Become an art legend with your Mac, iPad or iPhone
This blog post is adapted from a video version of my Draw Things Tutorial, a stable diffusion application avaliable on the Mac, iPhone and iPad via the App Store.Using any of these devices, you can follow this tutorial. Draw Things is a frontend, or a graphical user interface, for Stable Diffusion.
AI art generation is pretty CPU and GPU intensive, so for anyone using older devices, this may or may not work. The screen captures are from an iPad M2 but the Mac version looks exceptionally similar.
When you first launch the application, you will need to download what is known as a model. A model in machine learning, such as Stable Diffusion, is a trained neural network that has learned to generate images by analyzing extensive sets of images and text. To translate this back into human-peak, each model uses different sources for images and text. This radically changes the sort of images that a model can generate based on prompts. Some people create different models based on art styles or content. Some of them are really good at people, some are general-purpose, some are really good at meme-making, different styles of illustrations, and some are photorealistic. They also vary quite a bit in quality.</p
> If you click on the model, you'll see quite a few models available, but what we want is to start with SDXL Refiner. SDXL Refiners is by Stability AI, the people who created Stable Diffusion, and it's very general-purpose and generally pretty high quality.
The interface looks kind of confusing, but we can see that there's a default prompt. The text on the screen, the prompt, is the thing we'd like to see. Right now, the default prompt says, "A samurai walking towards a mountain, 4K, highly detailed, sharp focus, grayscale.". If I click generate, I will see the following:
We could continue to use this same prompt and generate more images that would be similar in nature. If we were to change the prompt, it would change the content of the images that it's rendering. To reiterate that, if you type something in and hit generate, it'll spit out an image. That's pretty simple, so let's do something a lot more advanced. Since we are just talking about models, let's download a different one. This is done by tapping the model name to bring up the menu.
I can switch the model and download a new one. For my example, I'll use "Realistic Vision version 3." Realistic Vision focuses on rendering images of humans. Then I'll generate an image with the same prompt again.
The results again are fairly interesting.
Now, let's try altering the prompt and adding a negative prompt. Prompts are the results you want to see, and negative prompts are the results you don't want to see.
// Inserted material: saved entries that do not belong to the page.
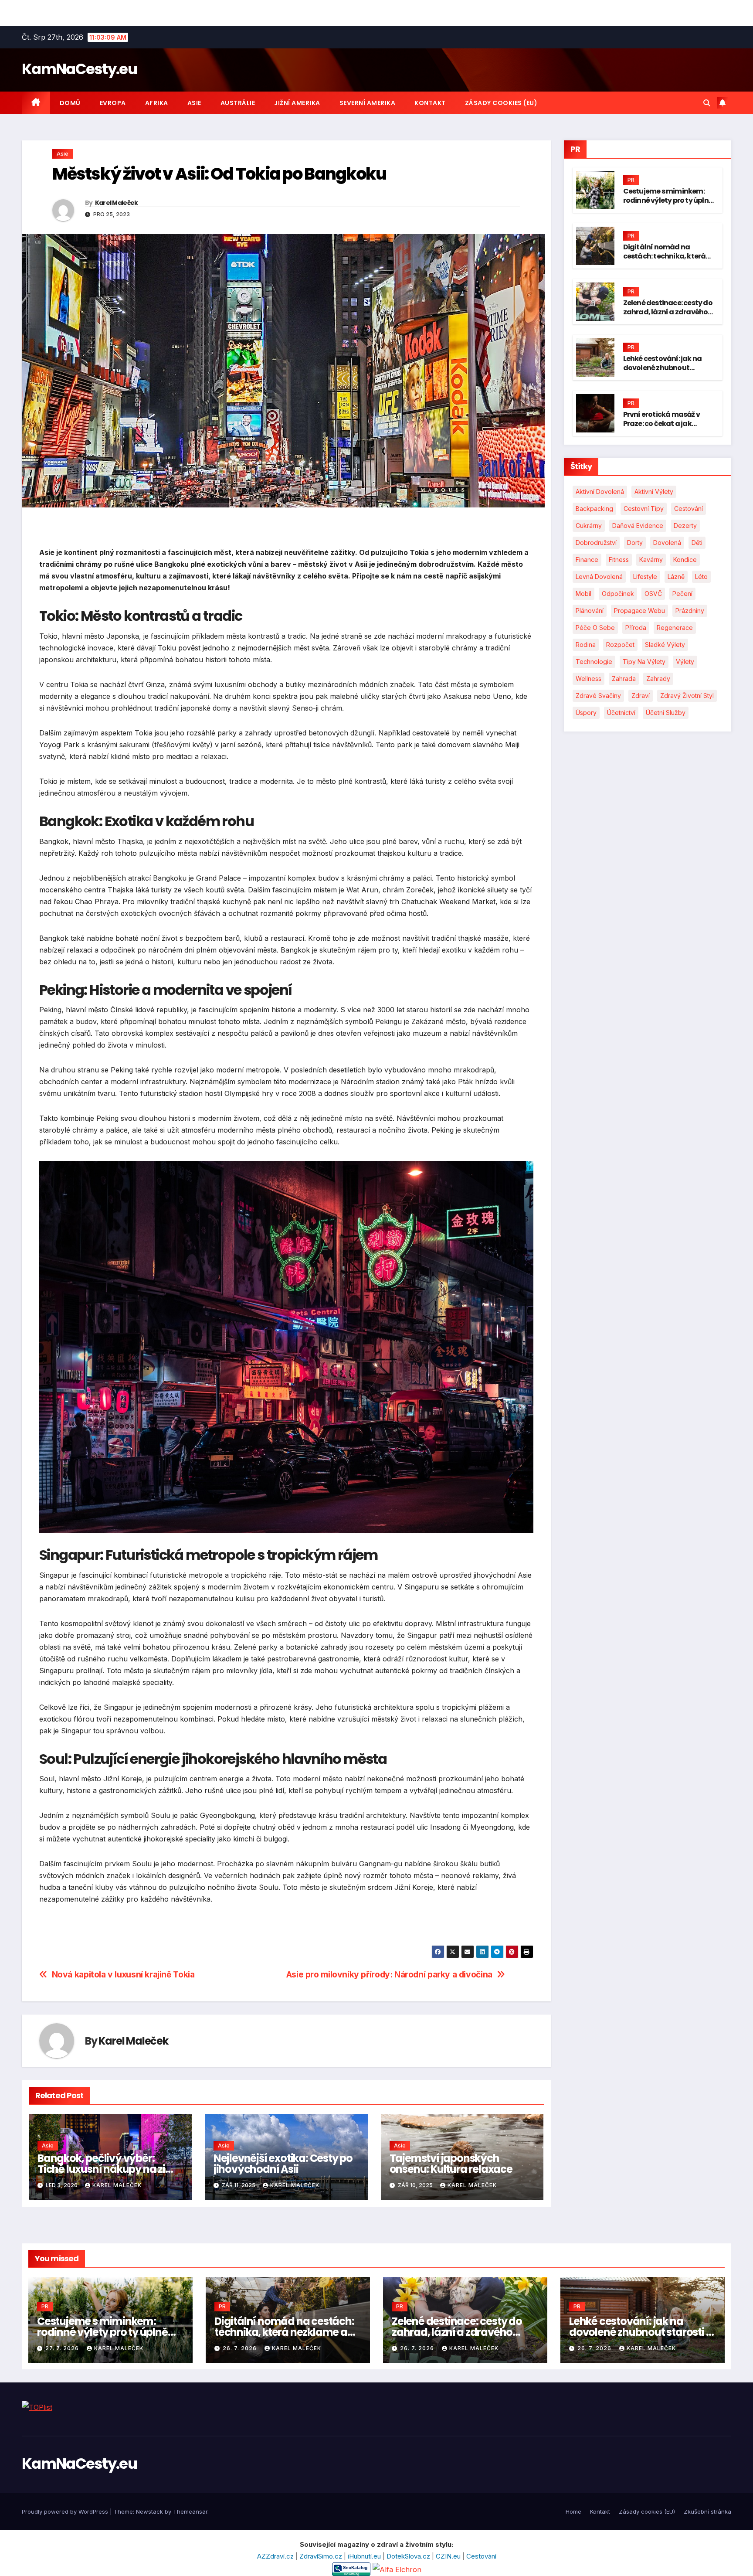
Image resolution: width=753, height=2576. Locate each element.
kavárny (651, 559)
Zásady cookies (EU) (501, 103)
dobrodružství (596, 542)
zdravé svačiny (598, 695)
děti (697, 542)
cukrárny (589, 525)
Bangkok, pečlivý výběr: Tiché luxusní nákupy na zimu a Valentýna (109, 2169)
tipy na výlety (644, 661)
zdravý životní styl (687, 695)
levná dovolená (599, 576)
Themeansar (190, 2511)
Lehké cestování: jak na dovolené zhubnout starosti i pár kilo (662, 368)
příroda (635, 627)
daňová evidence (637, 525)
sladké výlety (665, 644)
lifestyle (645, 576)
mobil (583, 593)
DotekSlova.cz (409, 2556)
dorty (635, 542)
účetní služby (665, 712)
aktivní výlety (653, 491)
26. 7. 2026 (240, 2348)
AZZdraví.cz (276, 2556)
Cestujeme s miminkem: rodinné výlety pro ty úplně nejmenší (667, 200)
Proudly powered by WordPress (66, 2511)
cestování (688, 508)
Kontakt (430, 103)
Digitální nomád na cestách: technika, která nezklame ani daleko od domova (664, 260)
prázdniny (689, 610)
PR (631, 180)
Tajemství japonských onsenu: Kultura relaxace (451, 2163)
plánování (590, 610)
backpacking (594, 508)
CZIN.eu (449, 2556)
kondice (685, 559)
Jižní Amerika (297, 103)
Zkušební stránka (707, 2511)
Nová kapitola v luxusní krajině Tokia (123, 1975)
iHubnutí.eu (365, 2556)
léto (701, 576)
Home (573, 2511)
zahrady (658, 678)
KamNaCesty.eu (79, 68)
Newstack (149, 2511)
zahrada (624, 678)
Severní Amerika (367, 103)
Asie (194, 103)
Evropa (113, 103)
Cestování (481, 2556)
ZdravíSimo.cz (321, 2556)
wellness (588, 678)
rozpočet (620, 644)
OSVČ (653, 593)
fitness (619, 559)
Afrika (156, 103)
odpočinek (618, 593)
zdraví (640, 695)
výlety (685, 661)
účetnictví (621, 712)
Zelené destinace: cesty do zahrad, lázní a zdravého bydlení (667, 312)
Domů (70, 103)
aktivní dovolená (600, 491)
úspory (586, 712)
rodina (586, 644)
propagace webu (639, 610)
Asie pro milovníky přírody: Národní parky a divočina (389, 1975)
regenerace (675, 627)
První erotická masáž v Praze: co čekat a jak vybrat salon (661, 423)
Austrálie (237, 103)
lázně (676, 576)
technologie (594, 661)
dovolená (667, 542)
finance (587, 559)
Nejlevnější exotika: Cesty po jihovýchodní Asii (283, 2163)
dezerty (685, 525)
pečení (682, 593)
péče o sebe (595, 627)
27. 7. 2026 (63, 2348)
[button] (706, 103)
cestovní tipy (644, 508)
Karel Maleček (116, 203)
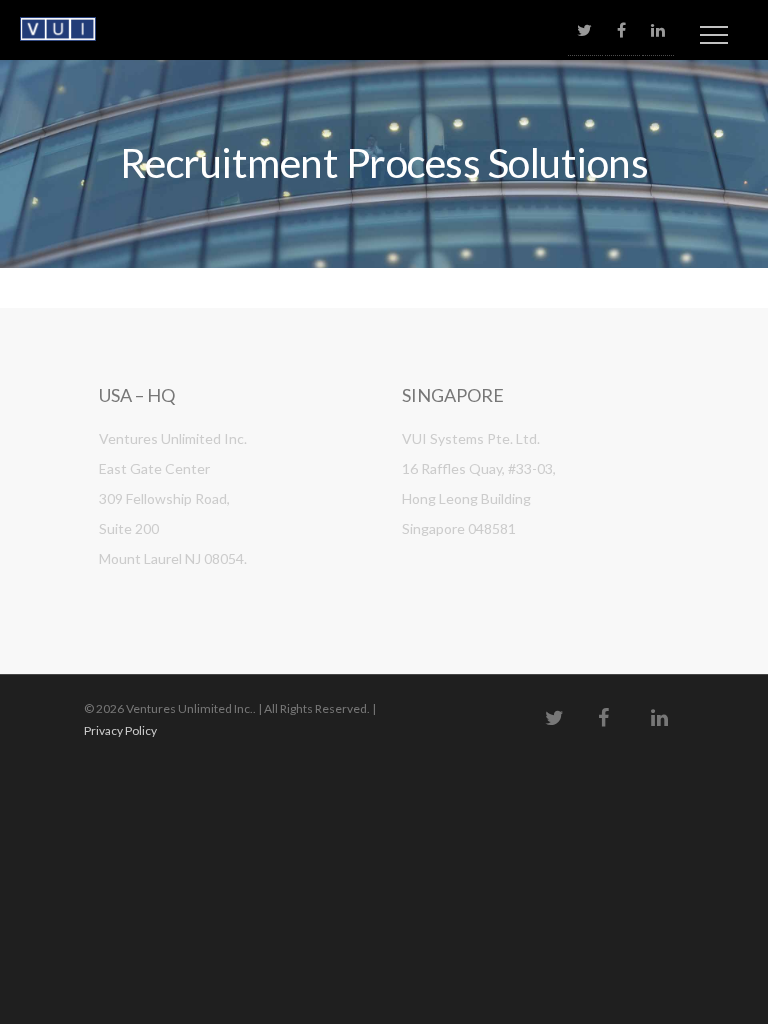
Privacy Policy (120, 730)
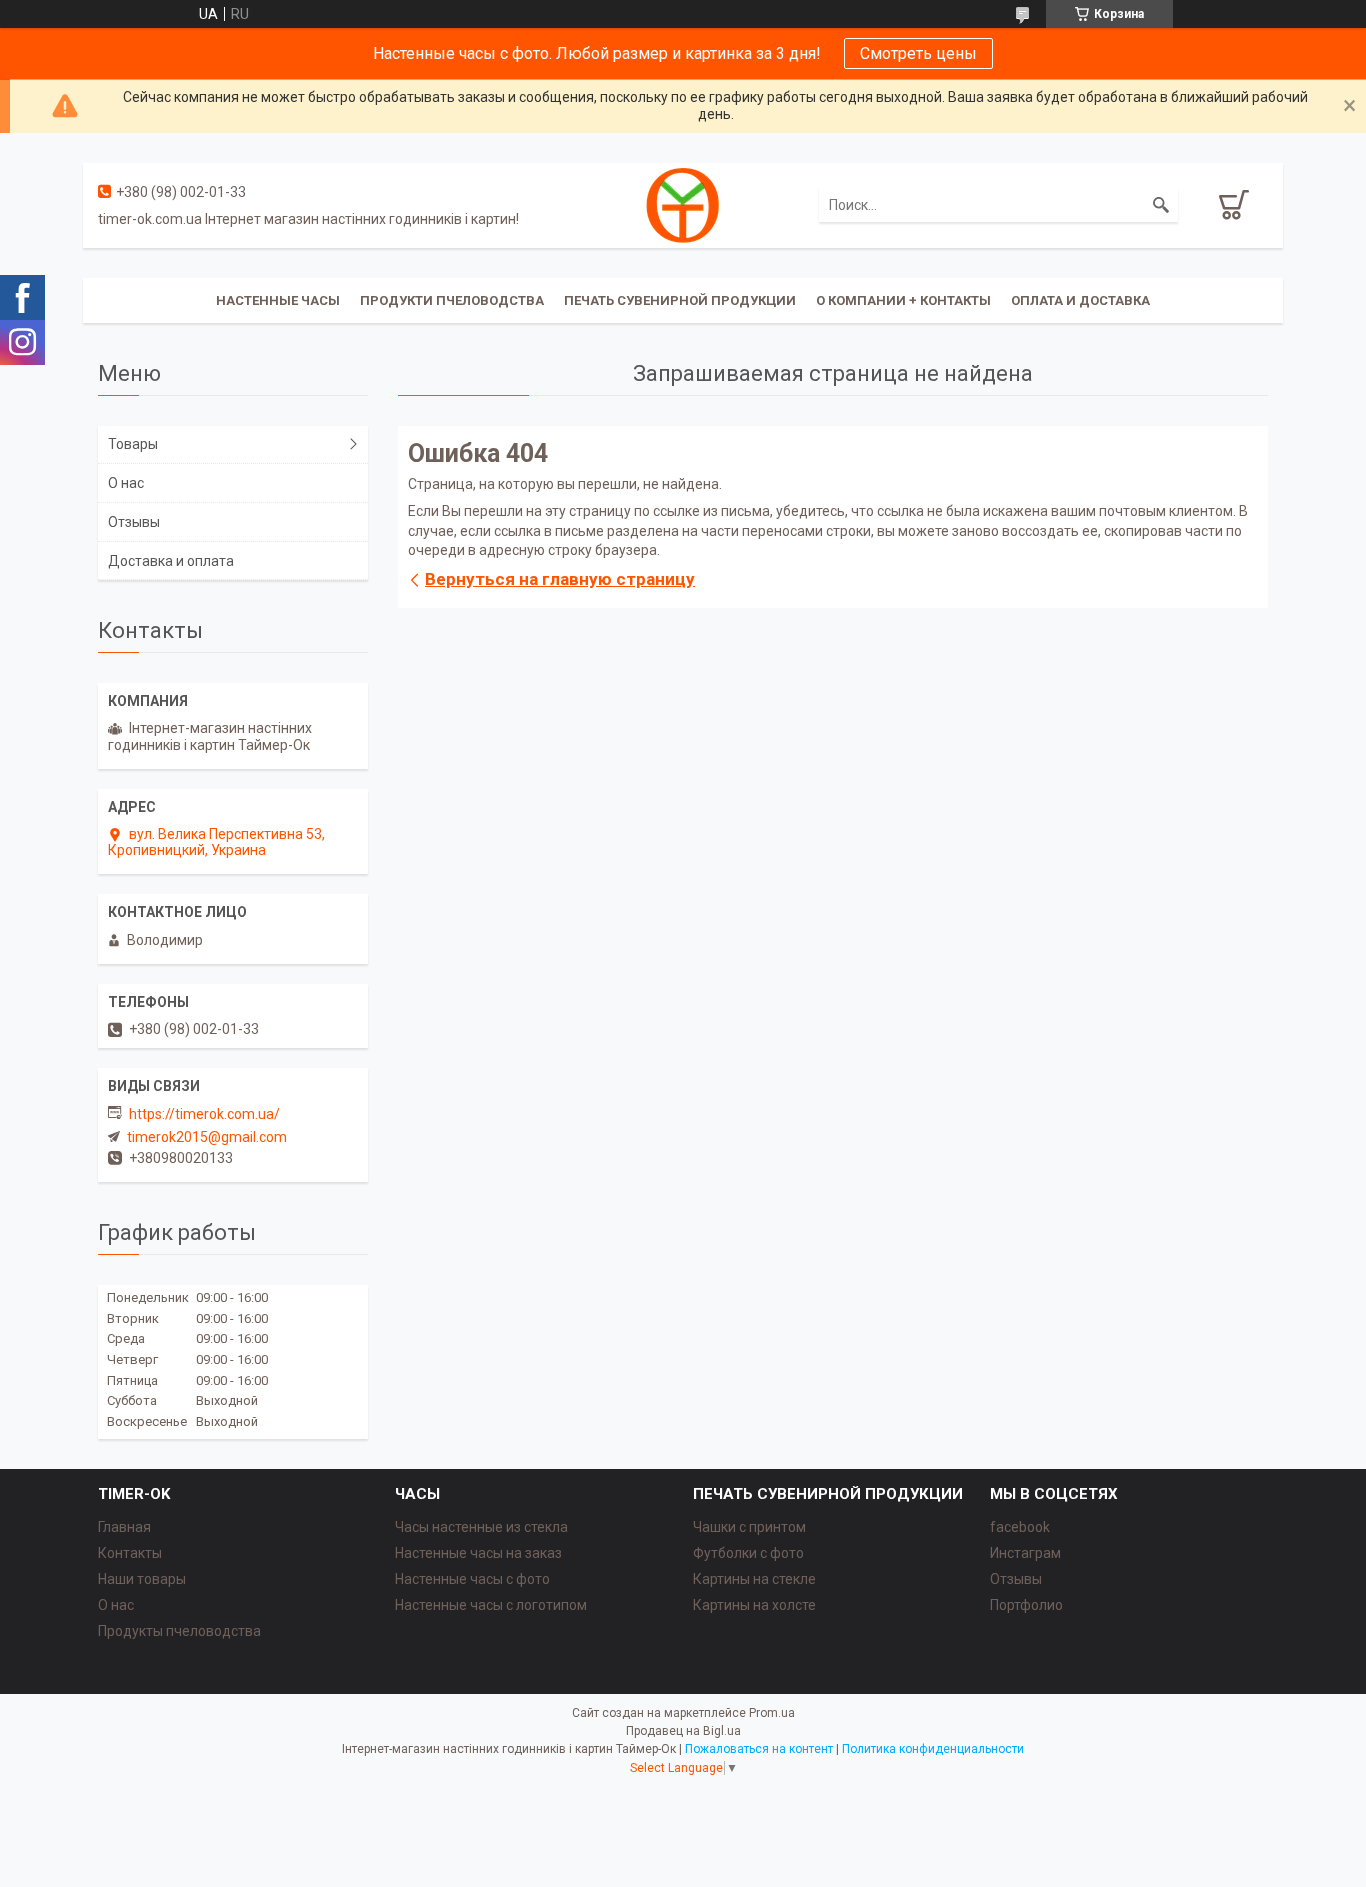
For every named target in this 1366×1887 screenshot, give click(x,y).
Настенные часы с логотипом (491, 1605)
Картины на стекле (754, 1579)
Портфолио (1026, 1605)
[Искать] (1161, 205)
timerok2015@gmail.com (207, 1137)
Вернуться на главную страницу (560, 579)
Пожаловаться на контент (759, 1749)
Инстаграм (1025, 1553)
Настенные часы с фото (472, 1579)
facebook (1020, 1527)
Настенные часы (278, 300)
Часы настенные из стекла (481, 1527)
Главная (124, 1527)
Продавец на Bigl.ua (683, 1731)
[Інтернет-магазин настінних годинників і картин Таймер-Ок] (682, 204)
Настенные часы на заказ (478, 1553)
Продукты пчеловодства (179, 1631)
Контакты (130, 1553)
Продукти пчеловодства (452, 300)
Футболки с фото (748, 1553)
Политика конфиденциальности (933, 1749)
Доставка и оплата (171, 561)
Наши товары (142, 1579)
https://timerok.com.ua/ (204, 1114)
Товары (133, 444)
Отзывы (134, 522)
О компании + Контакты (903, 300)
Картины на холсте (754, 1605)
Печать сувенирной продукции (680, 300)
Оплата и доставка (1080, 300)
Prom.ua (772, 1713)
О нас (126, 483)
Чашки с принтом (749, 1527)
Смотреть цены (918, 53)
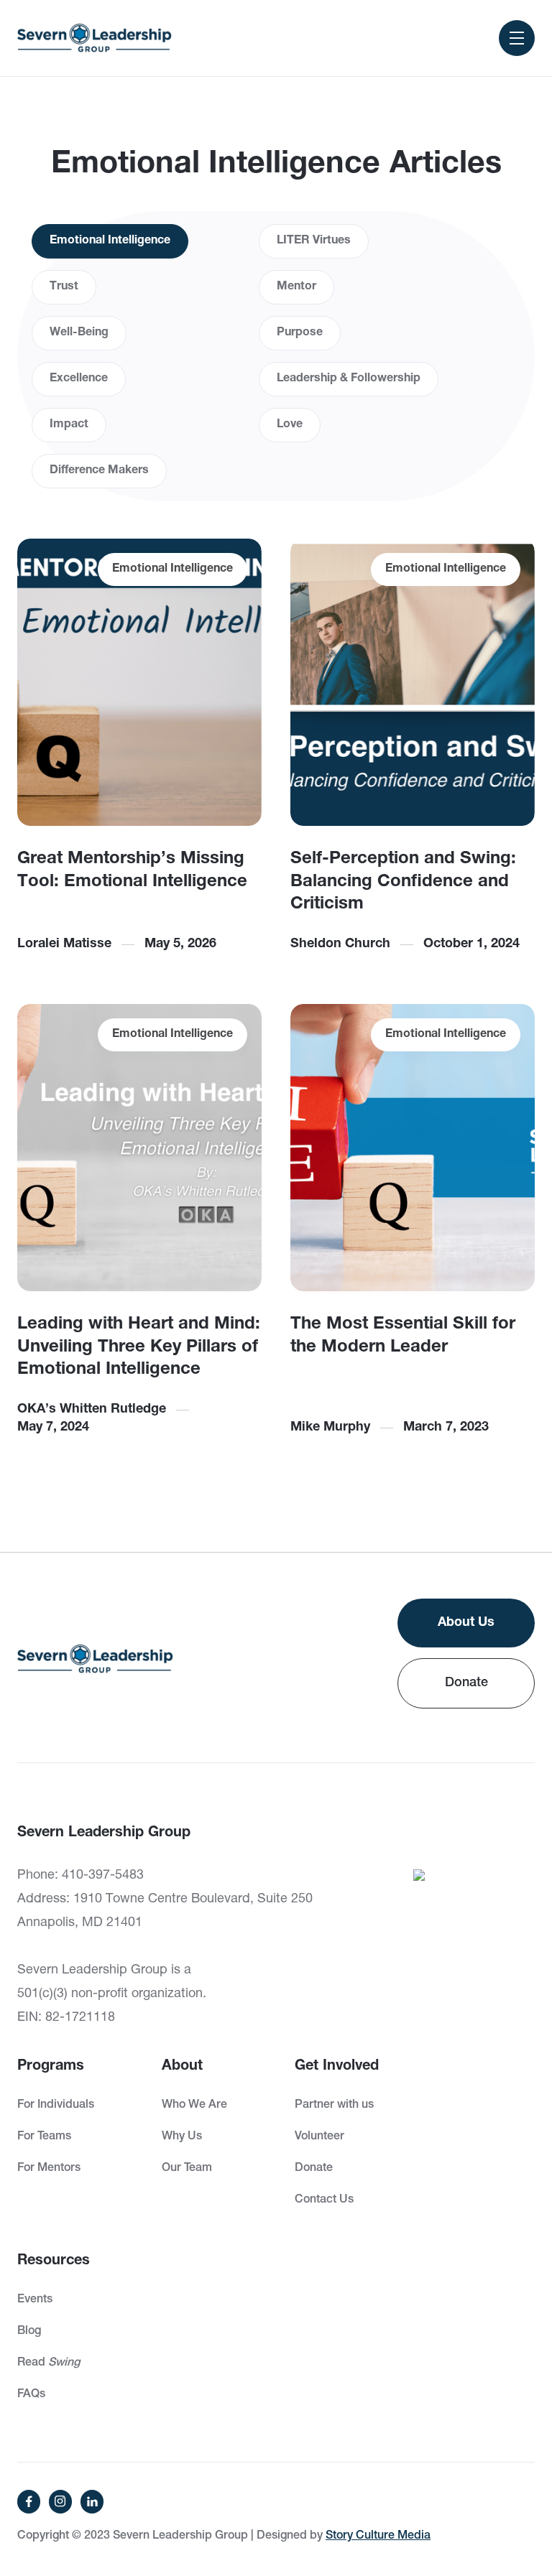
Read (48, 2363)
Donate (466, 1683)
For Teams (44, 2137)
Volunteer (319, 2137)
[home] (94, 38)
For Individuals (55, 2105)
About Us (466, 1623)
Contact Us (324, 2200)
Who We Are (194, 2105)
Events (34, 2300)
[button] (517, 38)
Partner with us (334, 2105)
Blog (29, 2332)
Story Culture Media (378, 2536)
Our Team (187, 2169)
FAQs (31, 2395)
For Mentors (48, 2169)
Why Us (182, 2137)
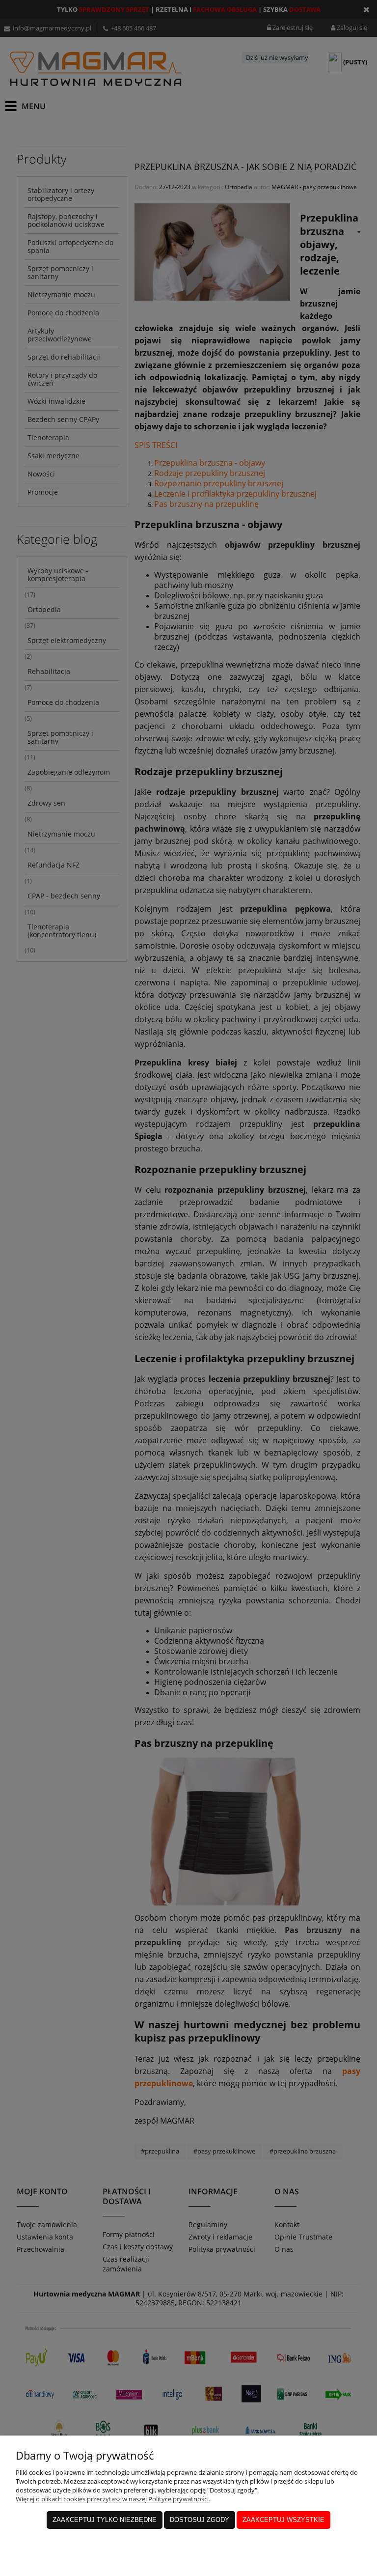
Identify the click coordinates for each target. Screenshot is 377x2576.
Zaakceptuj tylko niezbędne (105, 2519)
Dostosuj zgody (199, 2519)
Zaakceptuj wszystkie (283, 2519)
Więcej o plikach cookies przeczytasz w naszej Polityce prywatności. (113, 2498)
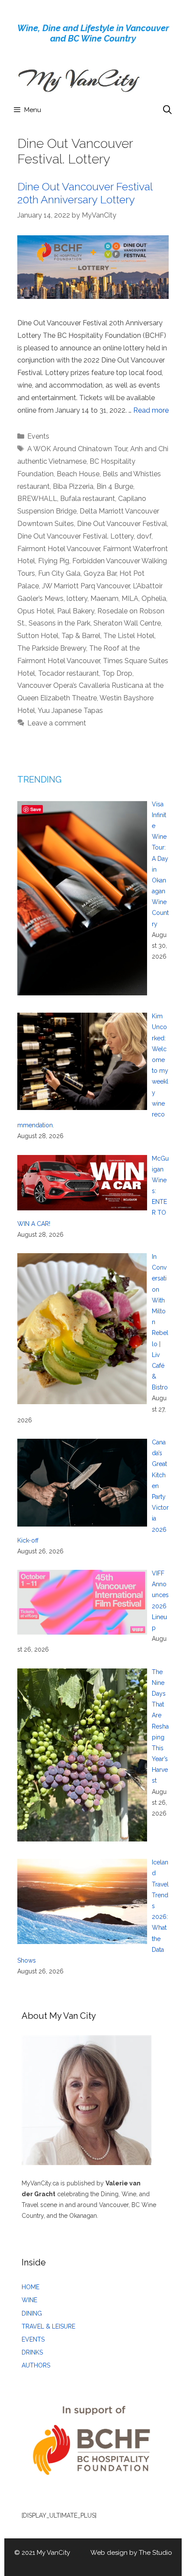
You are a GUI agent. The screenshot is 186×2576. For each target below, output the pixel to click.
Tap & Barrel (80, 636)
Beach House (78, 474)
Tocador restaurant (68, 673)
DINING (32, 2313)
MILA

Inpainting lets us fill in missing pieces to an image. However, you need an inpainting model, so let's download one. I hope they change this in future versions of Draw Things, but right now, the grid layout is worthless. I can't read the full file names, so let's switch to list view and search for the inpainting. This is still not perfect, but at least now we can see 1.5 versus 2.0. By the time you watch this, some of these version numbers may have changed, so just keep that in mind. Usually, the newest version is the best, so I'm going to download the 2.0 version.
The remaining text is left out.